For many Colorado homeowners, the mortgage is the biggest monthly expense heading into retirement.
So it is natural to wonder:
Should I pay off my mortgage before I retire?
The answer is not always obvious. Paying off the mortgage can reduce your monthly cash flow needs and give you peace of mind. But it can also tie up a lot of money in home equity, create tax consequences, reduce liquidity, or make your overall retirement plan less flexible.
This is especially important in Colorado, where many retirees have seen significant home appreciation, higher property taxes and insurance costs, and large unrealized gains in investment accounts or retirement accounts.
The right answer is usually not just about the interest rate.

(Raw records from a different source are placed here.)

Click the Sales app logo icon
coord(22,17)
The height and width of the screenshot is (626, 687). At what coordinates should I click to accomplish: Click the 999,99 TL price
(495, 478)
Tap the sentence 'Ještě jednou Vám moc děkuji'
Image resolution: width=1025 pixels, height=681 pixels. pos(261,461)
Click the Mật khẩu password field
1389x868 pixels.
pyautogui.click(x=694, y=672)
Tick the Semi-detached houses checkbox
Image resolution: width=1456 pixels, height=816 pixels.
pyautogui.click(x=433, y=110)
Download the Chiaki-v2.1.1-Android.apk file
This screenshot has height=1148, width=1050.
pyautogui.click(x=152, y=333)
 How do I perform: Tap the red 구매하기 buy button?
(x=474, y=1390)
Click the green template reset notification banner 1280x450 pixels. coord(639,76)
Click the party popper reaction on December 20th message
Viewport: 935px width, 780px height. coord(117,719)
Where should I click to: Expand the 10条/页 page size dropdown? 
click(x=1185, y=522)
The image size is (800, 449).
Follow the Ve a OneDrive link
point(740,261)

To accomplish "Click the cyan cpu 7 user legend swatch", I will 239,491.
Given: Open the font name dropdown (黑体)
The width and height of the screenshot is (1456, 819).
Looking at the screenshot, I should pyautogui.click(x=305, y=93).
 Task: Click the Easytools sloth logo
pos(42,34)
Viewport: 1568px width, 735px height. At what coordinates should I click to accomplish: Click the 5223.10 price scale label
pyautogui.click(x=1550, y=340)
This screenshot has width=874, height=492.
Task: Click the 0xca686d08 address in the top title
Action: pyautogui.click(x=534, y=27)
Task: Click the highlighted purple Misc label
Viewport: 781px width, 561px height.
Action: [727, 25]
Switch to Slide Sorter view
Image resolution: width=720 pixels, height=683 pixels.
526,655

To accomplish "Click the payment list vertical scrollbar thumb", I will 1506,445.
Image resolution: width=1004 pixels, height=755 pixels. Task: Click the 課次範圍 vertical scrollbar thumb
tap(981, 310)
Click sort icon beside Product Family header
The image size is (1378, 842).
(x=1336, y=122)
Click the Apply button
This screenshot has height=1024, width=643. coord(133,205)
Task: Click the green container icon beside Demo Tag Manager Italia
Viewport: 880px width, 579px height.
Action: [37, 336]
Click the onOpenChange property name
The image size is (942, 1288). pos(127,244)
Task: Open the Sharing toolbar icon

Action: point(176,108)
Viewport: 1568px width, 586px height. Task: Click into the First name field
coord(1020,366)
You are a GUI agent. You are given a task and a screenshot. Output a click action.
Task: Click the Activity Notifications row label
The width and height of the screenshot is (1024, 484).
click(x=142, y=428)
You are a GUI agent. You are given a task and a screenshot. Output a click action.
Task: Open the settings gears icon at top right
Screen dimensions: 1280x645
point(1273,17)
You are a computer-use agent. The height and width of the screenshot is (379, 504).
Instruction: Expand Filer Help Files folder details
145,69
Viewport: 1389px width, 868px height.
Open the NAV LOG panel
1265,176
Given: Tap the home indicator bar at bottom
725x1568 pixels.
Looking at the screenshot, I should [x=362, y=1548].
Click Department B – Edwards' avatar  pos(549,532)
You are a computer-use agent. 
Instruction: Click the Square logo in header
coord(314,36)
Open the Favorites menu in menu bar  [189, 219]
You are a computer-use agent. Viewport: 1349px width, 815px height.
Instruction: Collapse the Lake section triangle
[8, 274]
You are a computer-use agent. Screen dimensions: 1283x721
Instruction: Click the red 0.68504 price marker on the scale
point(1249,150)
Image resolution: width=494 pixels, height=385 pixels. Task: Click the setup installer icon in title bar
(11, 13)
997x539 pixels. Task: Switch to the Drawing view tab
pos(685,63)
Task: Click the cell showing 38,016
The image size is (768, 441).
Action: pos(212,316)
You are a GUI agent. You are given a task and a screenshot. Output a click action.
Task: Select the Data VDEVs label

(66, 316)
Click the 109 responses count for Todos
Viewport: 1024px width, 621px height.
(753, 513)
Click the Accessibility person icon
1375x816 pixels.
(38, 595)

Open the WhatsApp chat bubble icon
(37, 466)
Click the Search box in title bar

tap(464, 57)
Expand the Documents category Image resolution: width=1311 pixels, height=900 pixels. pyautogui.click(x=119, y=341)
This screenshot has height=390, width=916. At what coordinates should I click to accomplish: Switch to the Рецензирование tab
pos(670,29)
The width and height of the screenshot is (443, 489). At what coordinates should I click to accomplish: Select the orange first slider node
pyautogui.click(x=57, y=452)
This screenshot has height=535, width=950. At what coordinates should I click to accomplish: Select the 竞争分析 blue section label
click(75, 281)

It is about how your mortgage fits into your broader retirement income, tax, investment, and estate plan.
Before we get into today's note, a quick introduction. Winding Trail Financial Planning is a fee-only fiduciary financial planning firm in Lafayette, Colorado. We help retirees and near-retirees make tax-efficient retirement decisions, including when to retire, how to create retirement income, whether Roth conversions make sense, how to manage investments, and whether paying off a mortgage before retirement is the right move.
If you are within a few years of retirement and trying to decide whether to keep your mortgage or pay it off, this decision should be modeled alongside your cash flow, taxes, investments, Social Security, Medicare, and long-term goals.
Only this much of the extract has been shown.